Ingredients
for the salad
1 pound skirt steak, trimmed of excess fat if necessary, halved crosswise, at room temperature
1 to 2 tablespoons olive oil
1/2 cup (about 4 ounces) crumbled blue cheese
1 comice pear, diced
4 tablespoons crispy fried onions
1/2 pound mixed baby greens
3 tablespoons minced chives, 2 thinly sliced scallions or 3 tablespoons finely chopped red onion, for garnish
for the Vinaigrette
1 tablespoon coarse Dijon mustard
2 tablespoons wine vinegar
1/4 teaspoon Worcestershire sauce
1/2 teaspoon honey
1/3 cup olive oil
Directions
Pat steak dry and season on both sides 1/2 teaspoon salt and many grinds of black pepper.
Prepare grill for direct-heat cooking over hot charcoal or high heat for gas.
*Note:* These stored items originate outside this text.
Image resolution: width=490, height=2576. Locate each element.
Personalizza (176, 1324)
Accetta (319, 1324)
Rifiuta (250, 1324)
Oil grill rack, then grill steak, covered only if using a gas grill, turning once, 4 to 6 minutes total for medium-rare.
Transfer steak to a cutting board and let rest, loosely covered with foil, for five minutes. While the steak is resting, make the vinaigrette by whisking together those ingredients. Arrange baby greens on a large platter. Thinly slice steak on the diagonal, across the grain. Arrange over greens, then toss comice pears, crispy onions and blue cheese over platter. Add vinaigrette to taste, then sprinkle with chives, scallions or red onion. Serve with additional vinaigrette on the side.